Tridactyl is very lucky to have a wide base of contributors, 30 at the time of writing, with contributions ranging from a single line to thousands. The purpose of this guide is to help you contribute to Tridactyl according to how much time and experience you have.
- Leave a review on addons.mozilla.org (very few people do this :( )
- Tell your friends about us :)
- Read through readme.md, our newtab.md or our page on addons.mozilla.org and see if anything looks out of date. If it does, file an issue or fork the repository (button in top right), fix it yourself (you can edit it using the pencil icon), and make a pull request.
- Run through
:tutor
and tell us what you think or make changes directly.
- Take a look through the open issues and then check with pull requests to make sure that someone isn't already working on it.

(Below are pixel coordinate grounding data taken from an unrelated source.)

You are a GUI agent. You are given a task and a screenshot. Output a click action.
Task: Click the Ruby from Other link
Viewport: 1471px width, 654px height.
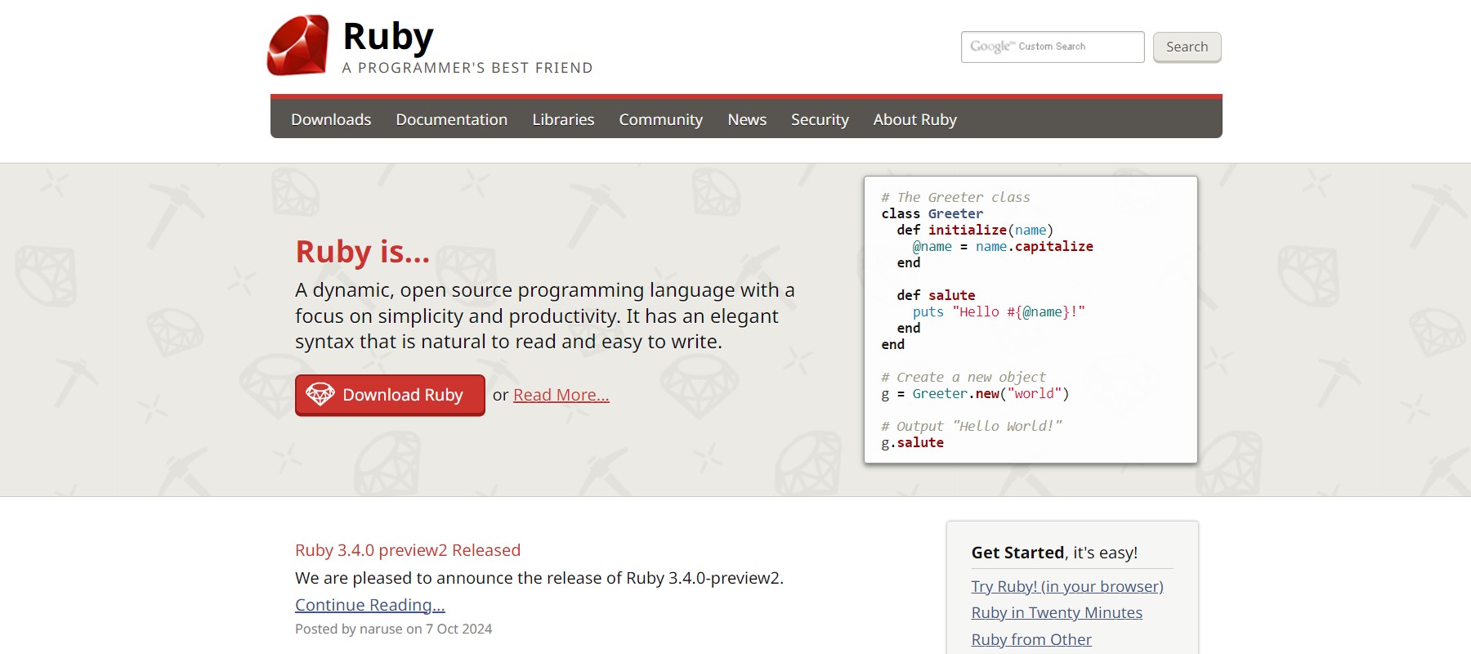[x=1031, y=639]
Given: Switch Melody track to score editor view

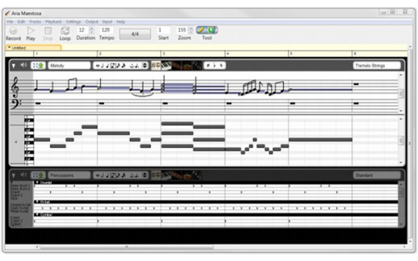Looking at the screenshot, I should 156,65.
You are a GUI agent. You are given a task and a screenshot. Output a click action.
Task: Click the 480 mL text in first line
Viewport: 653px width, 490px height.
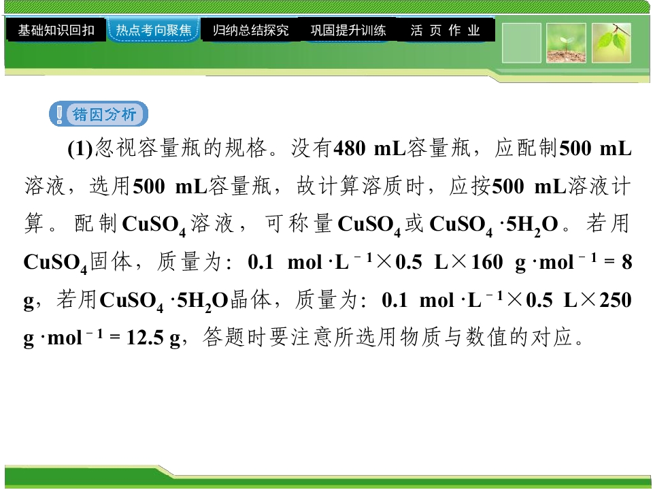[x=370, y=148]
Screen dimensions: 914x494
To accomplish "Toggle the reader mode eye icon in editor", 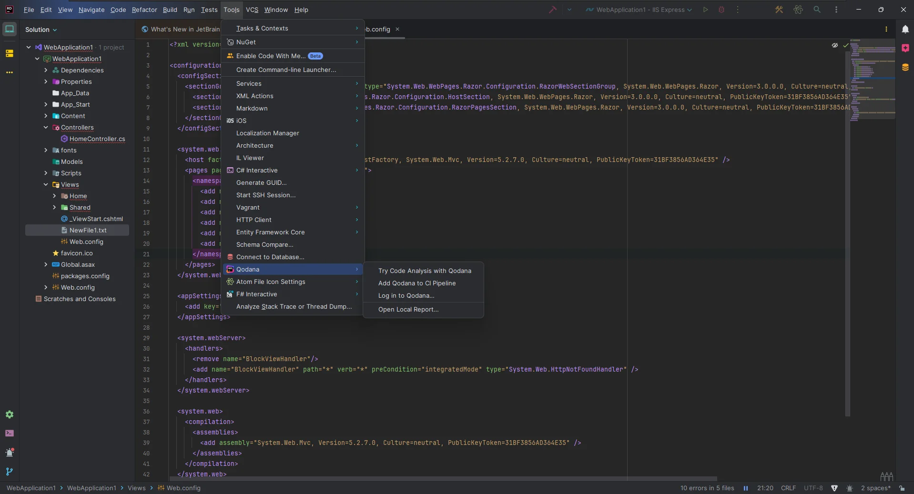I will pyautogui.click(x=835, y=45).
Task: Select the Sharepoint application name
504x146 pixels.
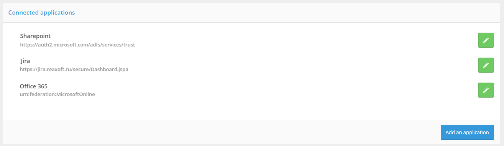Action: (35, 36)
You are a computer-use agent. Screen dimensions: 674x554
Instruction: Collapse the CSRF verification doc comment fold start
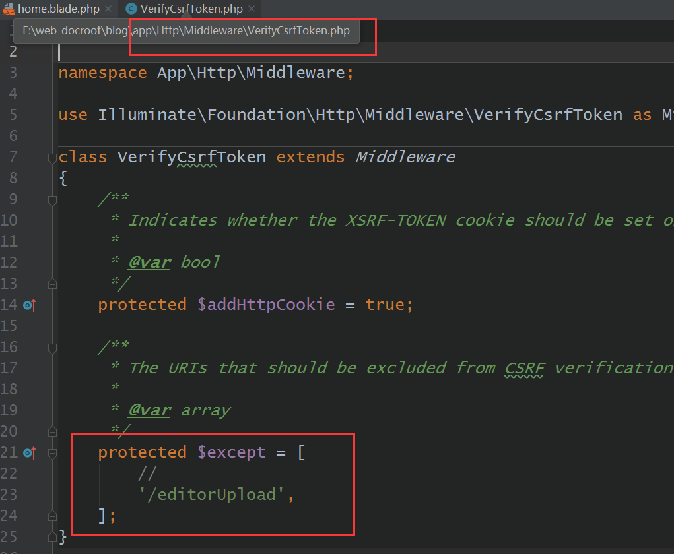(x=52, y=348)

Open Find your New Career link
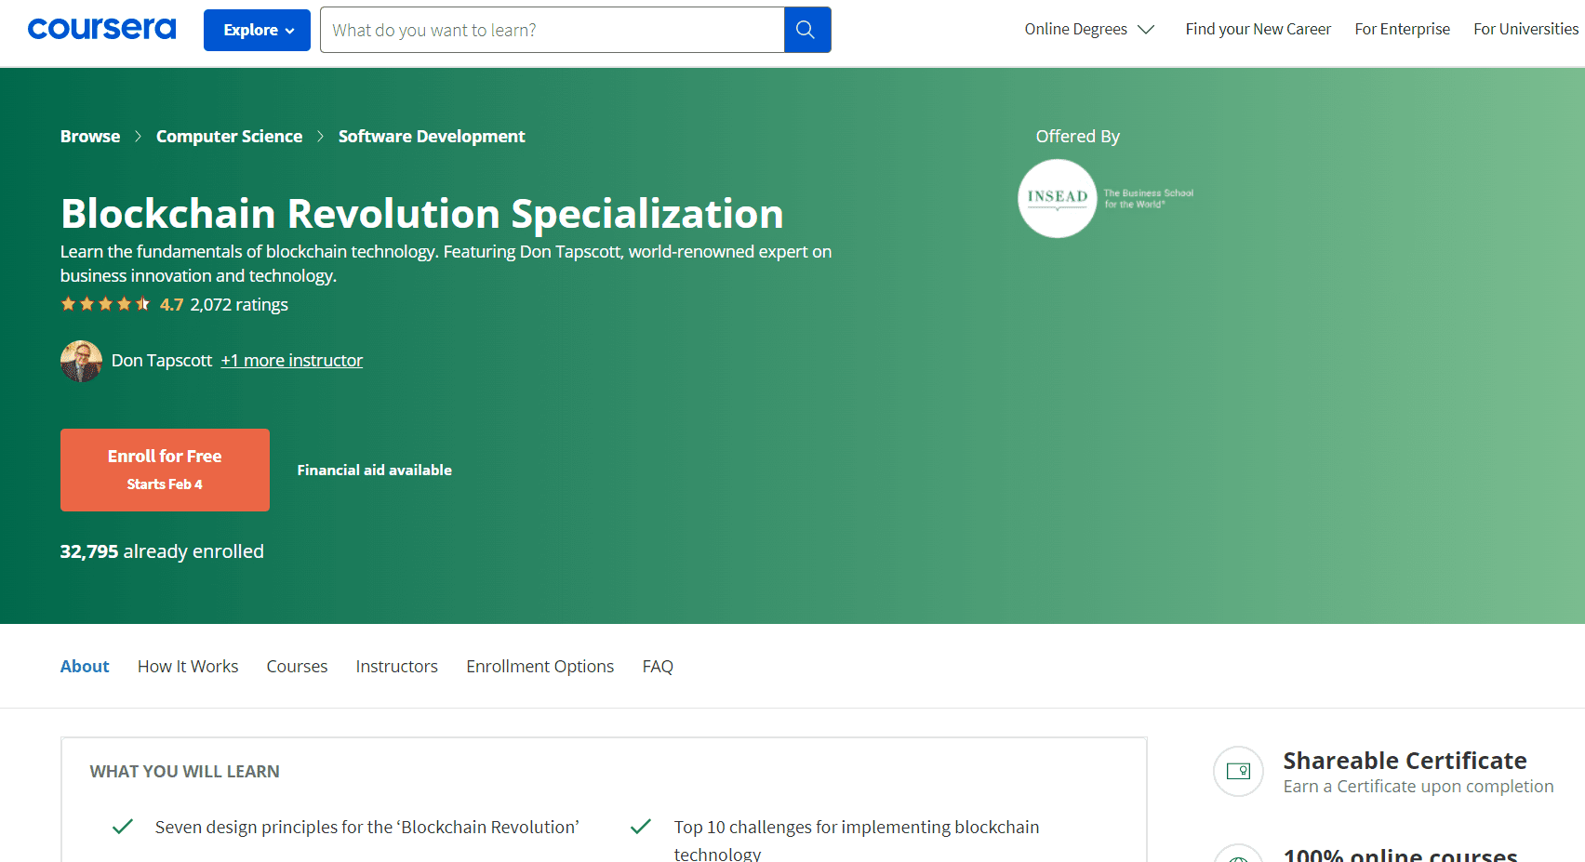click(x=1258, y=29)
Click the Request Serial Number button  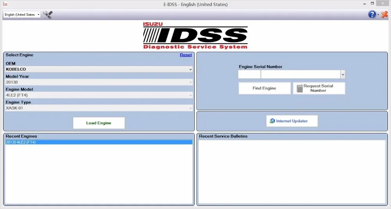click(319, 88)
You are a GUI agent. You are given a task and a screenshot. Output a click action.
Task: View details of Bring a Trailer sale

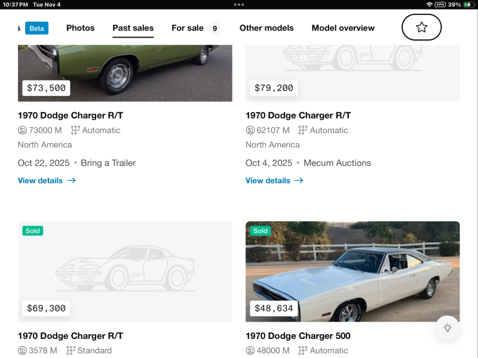click(47, 180)
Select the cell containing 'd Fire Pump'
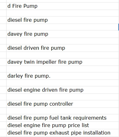Image resolution: width=119 pixels, height=137 pixels. coord(62,6)
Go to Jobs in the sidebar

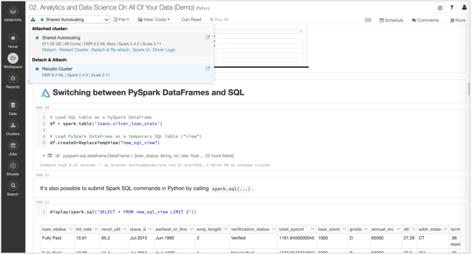[x=13, y=146]
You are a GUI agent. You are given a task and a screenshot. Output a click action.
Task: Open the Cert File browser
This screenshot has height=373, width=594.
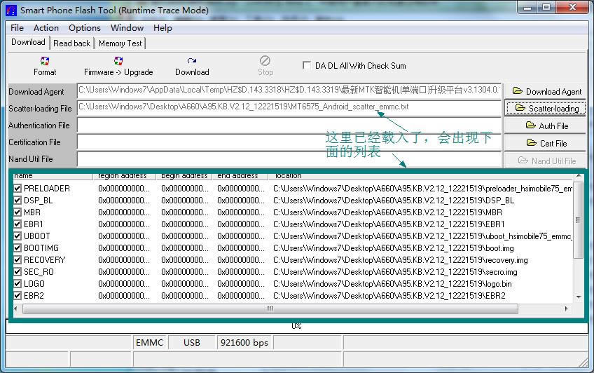pos(546,143)
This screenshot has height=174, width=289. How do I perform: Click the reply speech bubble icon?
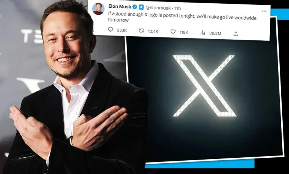coord(110,30)
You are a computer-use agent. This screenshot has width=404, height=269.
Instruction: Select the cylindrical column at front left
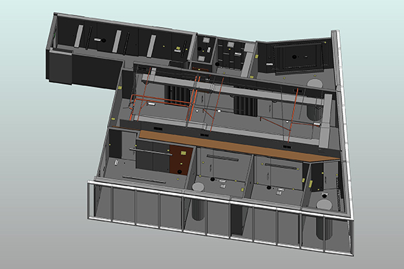(x=199, y=214)
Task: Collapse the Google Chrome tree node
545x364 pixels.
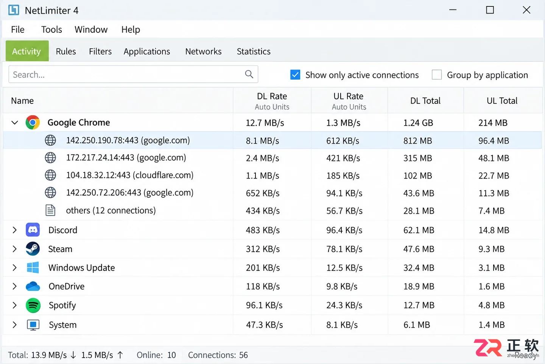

Please post in an issue to say that you're working on it.
- If you don't have much experience with JavaScript or WebExtensions, we purposefully leave some particularly simple issues open so that people can get started, and give them the tag good first issue. Feel free to ask us any questions about the build process on Matrix.
- If you have experience with JavaScript or WebExtensions, please look through the issues tagged help wanted as we're really stuck on them.
- You could work on some feature that you really want to see in Tridactyl that we haven't even thought of yet.
- Our build process is a bit convoluted, but excmds.ts is probably where you want to start. Most of the business happens there.
- We use TypeDoc to produce the
:help
page. Look at the other functions in excmds.ts to get an idea of how to use it; if your function is not supposed to called from the command line, then please add/** @hidden */
above it to prevent it being shown on the help page. - Our pre-commit hook runs prettier to format your code. Please don't circumvent it.
If you are making a substantial or potentially controversial change, your first port of call should be to stop by and chat to us on Matrix or file an issue to discuss what you would like to change. We really don't want you to waste time on a pull request (GitHub jargon for a contribution) that has no chance of being merged; that said, we are probably happy to gate even the most controversial changes behind an option.